Problem details - Only one stretch of the data below is wanted: the lines from the one with "You are a computer-use agent. Viewport: 1496px" through the one with "Task: Open help icon beside Region field", repeated exactly.

Stored records:
Content starts

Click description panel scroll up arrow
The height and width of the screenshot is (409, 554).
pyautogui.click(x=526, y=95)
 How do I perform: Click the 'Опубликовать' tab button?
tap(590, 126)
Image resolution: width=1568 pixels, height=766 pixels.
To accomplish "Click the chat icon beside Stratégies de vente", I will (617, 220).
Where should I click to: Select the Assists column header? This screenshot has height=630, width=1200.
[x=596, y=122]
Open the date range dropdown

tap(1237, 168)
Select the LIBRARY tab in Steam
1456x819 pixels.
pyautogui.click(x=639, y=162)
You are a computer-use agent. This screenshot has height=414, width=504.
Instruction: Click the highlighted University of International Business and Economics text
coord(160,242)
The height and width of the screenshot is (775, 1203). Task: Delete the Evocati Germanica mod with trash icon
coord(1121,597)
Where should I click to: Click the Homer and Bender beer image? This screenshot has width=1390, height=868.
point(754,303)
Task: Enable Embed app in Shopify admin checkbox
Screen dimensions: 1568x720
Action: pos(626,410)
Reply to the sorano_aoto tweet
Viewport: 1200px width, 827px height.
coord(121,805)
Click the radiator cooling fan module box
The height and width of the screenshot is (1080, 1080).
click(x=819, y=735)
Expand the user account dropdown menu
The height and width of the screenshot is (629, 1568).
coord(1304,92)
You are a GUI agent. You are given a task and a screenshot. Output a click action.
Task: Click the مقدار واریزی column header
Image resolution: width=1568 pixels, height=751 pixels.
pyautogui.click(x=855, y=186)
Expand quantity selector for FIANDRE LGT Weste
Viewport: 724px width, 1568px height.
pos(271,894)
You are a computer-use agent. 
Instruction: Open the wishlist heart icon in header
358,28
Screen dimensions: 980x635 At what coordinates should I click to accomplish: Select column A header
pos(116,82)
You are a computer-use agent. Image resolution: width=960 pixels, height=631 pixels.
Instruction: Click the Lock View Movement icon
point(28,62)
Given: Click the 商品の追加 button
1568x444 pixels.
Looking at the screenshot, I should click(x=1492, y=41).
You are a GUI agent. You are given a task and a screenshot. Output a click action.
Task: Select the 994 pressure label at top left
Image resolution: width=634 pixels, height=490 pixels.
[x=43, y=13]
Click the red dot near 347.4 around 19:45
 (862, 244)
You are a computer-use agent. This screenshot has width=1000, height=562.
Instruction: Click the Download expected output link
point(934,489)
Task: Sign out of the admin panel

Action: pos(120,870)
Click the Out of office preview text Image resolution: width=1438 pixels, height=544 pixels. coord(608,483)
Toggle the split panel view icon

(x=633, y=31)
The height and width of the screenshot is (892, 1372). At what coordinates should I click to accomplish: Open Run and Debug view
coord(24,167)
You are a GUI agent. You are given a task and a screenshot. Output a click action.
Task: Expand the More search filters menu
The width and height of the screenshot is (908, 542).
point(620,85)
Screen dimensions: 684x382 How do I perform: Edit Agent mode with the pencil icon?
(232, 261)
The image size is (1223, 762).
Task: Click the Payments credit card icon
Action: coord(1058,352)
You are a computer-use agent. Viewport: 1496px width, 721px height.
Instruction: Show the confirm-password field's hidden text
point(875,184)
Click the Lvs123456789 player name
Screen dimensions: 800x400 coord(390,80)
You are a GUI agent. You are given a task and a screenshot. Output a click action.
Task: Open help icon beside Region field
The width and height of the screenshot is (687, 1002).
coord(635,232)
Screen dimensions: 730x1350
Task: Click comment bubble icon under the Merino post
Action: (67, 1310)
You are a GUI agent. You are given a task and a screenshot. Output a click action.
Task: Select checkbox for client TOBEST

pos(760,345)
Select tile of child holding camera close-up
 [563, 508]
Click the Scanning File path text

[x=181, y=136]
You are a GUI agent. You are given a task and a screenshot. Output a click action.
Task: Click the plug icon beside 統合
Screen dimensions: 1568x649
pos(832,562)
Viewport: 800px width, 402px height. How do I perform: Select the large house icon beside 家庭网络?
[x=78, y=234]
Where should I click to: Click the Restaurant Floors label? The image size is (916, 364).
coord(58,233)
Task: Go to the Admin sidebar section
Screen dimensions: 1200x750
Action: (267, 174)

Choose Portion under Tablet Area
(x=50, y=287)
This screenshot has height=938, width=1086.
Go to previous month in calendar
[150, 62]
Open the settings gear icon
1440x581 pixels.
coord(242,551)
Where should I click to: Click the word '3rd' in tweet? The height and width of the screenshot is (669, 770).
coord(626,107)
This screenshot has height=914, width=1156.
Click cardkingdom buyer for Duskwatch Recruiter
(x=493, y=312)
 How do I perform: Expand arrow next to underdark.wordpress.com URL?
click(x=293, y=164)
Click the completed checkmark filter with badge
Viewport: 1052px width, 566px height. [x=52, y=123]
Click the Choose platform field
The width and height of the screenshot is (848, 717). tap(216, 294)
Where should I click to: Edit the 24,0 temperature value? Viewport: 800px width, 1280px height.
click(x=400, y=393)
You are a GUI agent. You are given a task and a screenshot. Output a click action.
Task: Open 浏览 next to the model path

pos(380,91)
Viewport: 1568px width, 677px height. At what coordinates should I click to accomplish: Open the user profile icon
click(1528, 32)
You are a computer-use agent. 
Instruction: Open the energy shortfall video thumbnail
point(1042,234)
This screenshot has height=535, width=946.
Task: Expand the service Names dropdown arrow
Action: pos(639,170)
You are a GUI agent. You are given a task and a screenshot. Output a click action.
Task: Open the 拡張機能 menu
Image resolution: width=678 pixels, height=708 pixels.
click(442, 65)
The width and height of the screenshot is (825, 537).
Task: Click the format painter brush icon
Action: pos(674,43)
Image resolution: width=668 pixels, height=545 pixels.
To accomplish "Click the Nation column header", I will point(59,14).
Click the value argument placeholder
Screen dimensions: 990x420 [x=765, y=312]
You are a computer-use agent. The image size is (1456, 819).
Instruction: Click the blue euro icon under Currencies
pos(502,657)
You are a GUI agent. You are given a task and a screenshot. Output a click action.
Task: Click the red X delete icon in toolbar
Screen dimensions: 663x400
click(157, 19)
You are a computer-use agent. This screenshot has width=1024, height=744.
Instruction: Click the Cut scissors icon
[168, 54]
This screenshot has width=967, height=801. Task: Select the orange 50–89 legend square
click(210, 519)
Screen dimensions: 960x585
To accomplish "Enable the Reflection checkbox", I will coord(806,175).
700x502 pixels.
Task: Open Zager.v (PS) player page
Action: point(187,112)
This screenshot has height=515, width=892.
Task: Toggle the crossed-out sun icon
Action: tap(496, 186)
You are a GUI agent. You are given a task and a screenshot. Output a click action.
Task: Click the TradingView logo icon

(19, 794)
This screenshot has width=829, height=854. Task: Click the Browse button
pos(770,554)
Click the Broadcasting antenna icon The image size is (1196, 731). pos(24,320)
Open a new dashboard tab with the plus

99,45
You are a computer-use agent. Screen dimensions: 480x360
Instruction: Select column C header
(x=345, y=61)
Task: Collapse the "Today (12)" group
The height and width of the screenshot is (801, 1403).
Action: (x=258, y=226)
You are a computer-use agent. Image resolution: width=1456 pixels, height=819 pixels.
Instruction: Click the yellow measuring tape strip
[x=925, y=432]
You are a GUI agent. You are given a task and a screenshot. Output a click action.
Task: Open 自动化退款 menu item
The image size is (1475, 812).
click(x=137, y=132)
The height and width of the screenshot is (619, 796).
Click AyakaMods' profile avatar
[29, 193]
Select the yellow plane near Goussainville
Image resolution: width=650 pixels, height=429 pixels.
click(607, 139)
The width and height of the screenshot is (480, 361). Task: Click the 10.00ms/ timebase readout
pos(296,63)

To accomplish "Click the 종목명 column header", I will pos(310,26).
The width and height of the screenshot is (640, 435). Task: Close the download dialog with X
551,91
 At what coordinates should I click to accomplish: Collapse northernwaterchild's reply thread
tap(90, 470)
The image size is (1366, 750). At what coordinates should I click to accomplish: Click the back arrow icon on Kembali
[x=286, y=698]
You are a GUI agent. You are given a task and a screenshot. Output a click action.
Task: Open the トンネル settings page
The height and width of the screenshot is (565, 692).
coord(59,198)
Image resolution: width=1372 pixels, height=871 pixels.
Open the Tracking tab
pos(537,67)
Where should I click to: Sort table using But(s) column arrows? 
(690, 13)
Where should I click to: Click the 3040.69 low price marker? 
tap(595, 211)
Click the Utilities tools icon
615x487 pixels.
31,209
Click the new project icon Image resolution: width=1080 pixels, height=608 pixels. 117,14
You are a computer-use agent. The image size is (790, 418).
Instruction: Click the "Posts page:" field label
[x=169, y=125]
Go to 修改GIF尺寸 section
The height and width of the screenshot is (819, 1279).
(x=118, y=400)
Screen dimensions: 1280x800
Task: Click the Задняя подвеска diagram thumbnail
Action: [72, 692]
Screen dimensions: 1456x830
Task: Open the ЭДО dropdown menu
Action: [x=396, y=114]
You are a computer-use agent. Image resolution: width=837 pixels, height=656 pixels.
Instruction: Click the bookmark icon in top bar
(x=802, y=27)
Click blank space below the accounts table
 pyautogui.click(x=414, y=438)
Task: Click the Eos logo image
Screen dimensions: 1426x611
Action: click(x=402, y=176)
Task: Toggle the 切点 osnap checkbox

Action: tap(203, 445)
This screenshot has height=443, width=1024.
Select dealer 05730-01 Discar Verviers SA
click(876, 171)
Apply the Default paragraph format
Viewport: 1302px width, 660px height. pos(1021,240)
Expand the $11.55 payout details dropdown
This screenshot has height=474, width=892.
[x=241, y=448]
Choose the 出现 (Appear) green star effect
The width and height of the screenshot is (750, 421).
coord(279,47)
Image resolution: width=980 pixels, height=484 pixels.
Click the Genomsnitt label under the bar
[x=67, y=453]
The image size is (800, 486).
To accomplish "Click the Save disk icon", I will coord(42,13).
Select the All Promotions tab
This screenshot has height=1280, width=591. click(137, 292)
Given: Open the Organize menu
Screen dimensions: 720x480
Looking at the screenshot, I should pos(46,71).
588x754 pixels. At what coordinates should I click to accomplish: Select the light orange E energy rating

Content ends

Task response -
You are a computer-use agent. Viewport: 1496px width, 721px height.
Instruction: Show the confirm-password field's hidden text
point(875,184)
Click the Lvs123456789 player name
Screen dimensions: 800x400 coord(390,80)
You are a GUI agent. You are given a task and a screenshot. Output a click action.
Task: Open help icon beside Region field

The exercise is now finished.